1500万年後のあの場所で君とまた出会いたい
2年もの間、1度も顔を見せていなかった俺に怒ってはいないだろうか。悲しんではいないだろうか。
募る思いや不安を抱えながら、俺の足はアルベスの家へと向かっていた。
2年もの間、俺はこのクサンテンの町に顔を出していなかったせいか、全てが新しく見える。建物も2年前とは全然違うものばかりだ。
でも、アルベスの家がどこにあるのかはすぐに分かった。その道が光で照らされているように明確だった。そして、辿り着いた。アルベスの診療部屋でもあるその家は、立派な面影を隠さずにそこに顕在していた。

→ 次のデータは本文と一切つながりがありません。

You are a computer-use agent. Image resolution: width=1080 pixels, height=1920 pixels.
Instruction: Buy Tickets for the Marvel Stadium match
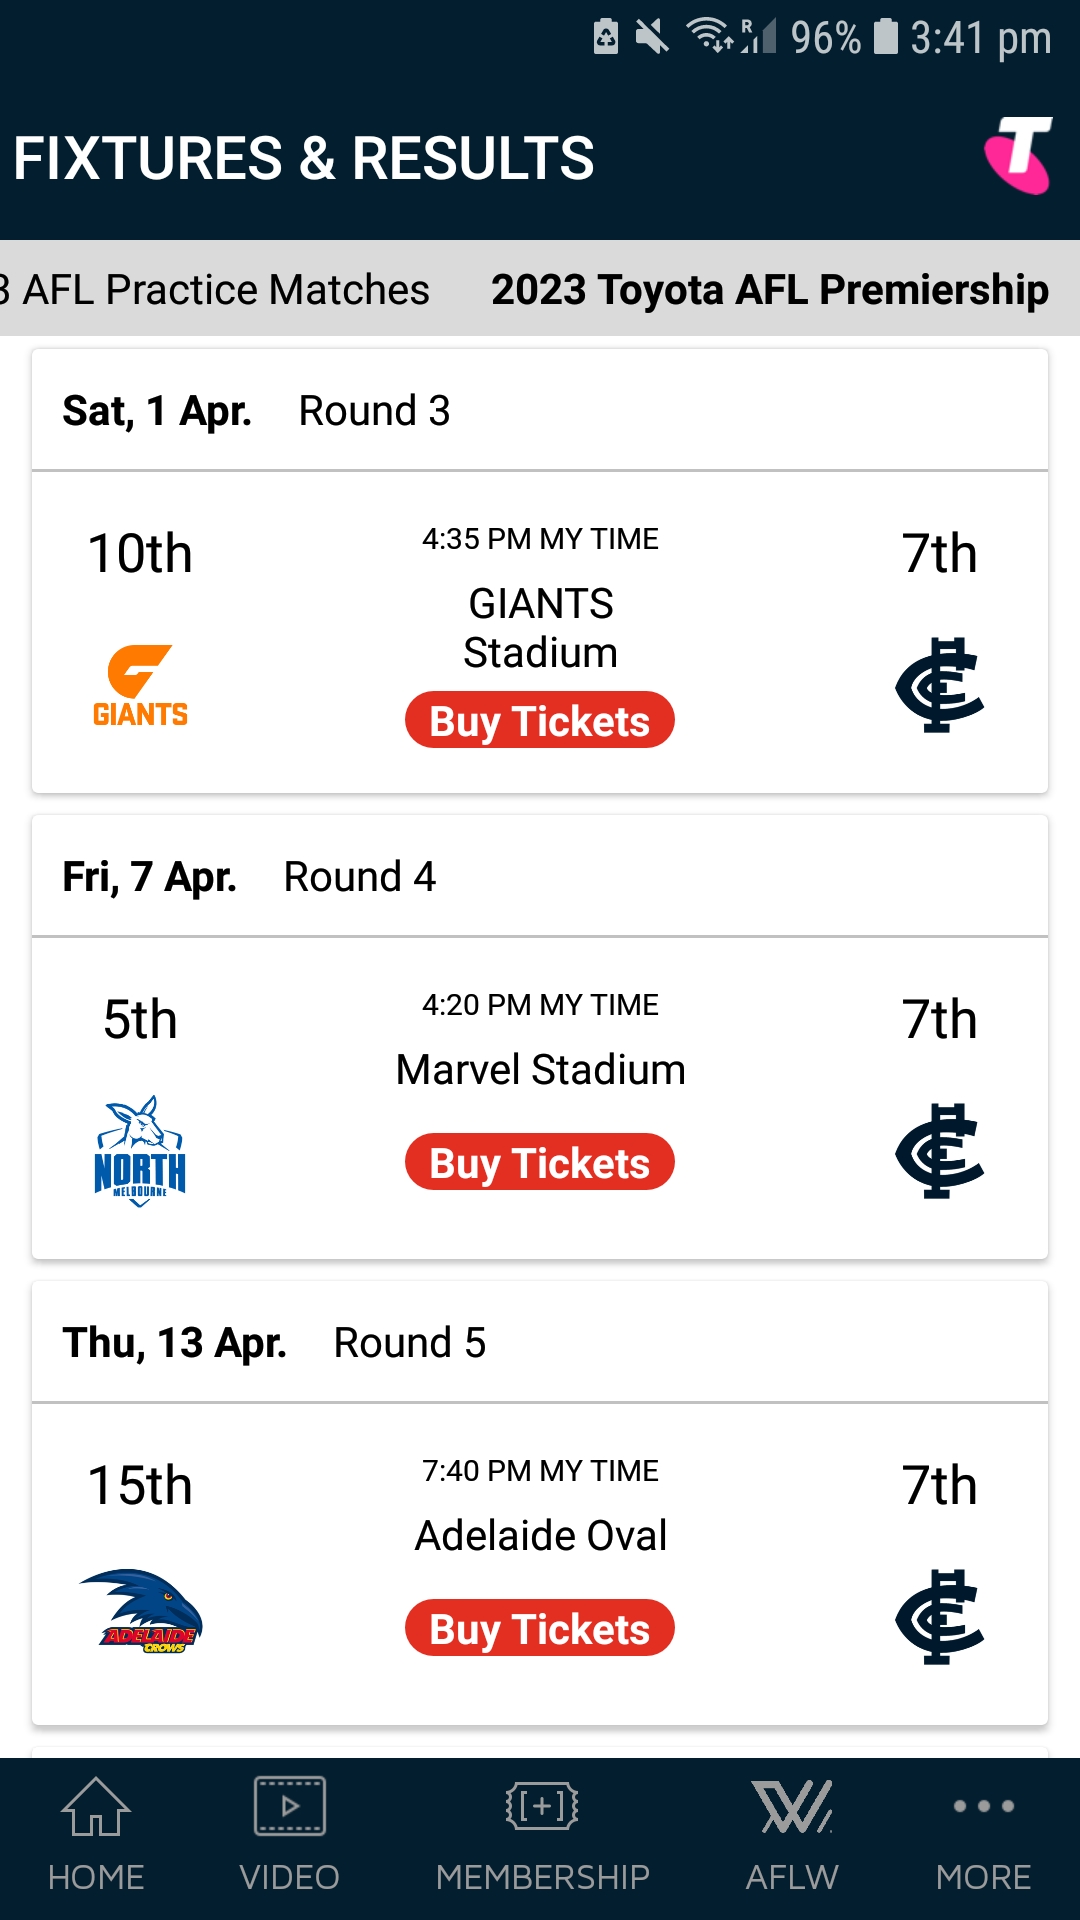[540, 1162]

扉を3回ほどノックして、一歩後ろへ下がった。今まで以上に心臓がバクバクと鳴っていた。会いたいという気持ちの方が大きいが、不安な気持ちも、もちろんある。
ガチャ───、
扉が、開いた。中から出てきたのは
「……タラ、ニス?」
とても驚いた顔をしたマリアだった。まだ幼かった顔にその面影はなくて大人の気品があった。肩までしかかかっていなかった白銀の髪は、腰辺りまで伸びていてとても綺麗だった。
「マリア……」
2年も会っていなかったマリアを前に何から話せばいいのか分からなかった。どんな風に声をかけたらいいんだろう。どんな顔をすればいいのだろう。
「タラニスっ!」
突然、マリアが抱き着いてきた。俺はその状況に頭が追い付かないまま、マリアを抱き締め返していた。久しぶりのマリアの温もりに涙が溢れそうになった。
そして俺が何を望んでいるのか、やっと理解出来た。愛しい人の温もりだ。マリアの温もりは俺の一部であり、宝物だ。
「タラニス、約束……守ってくれたんだね」
マリアが嬉しそうに優しく呟いた。俺は目を見開いた。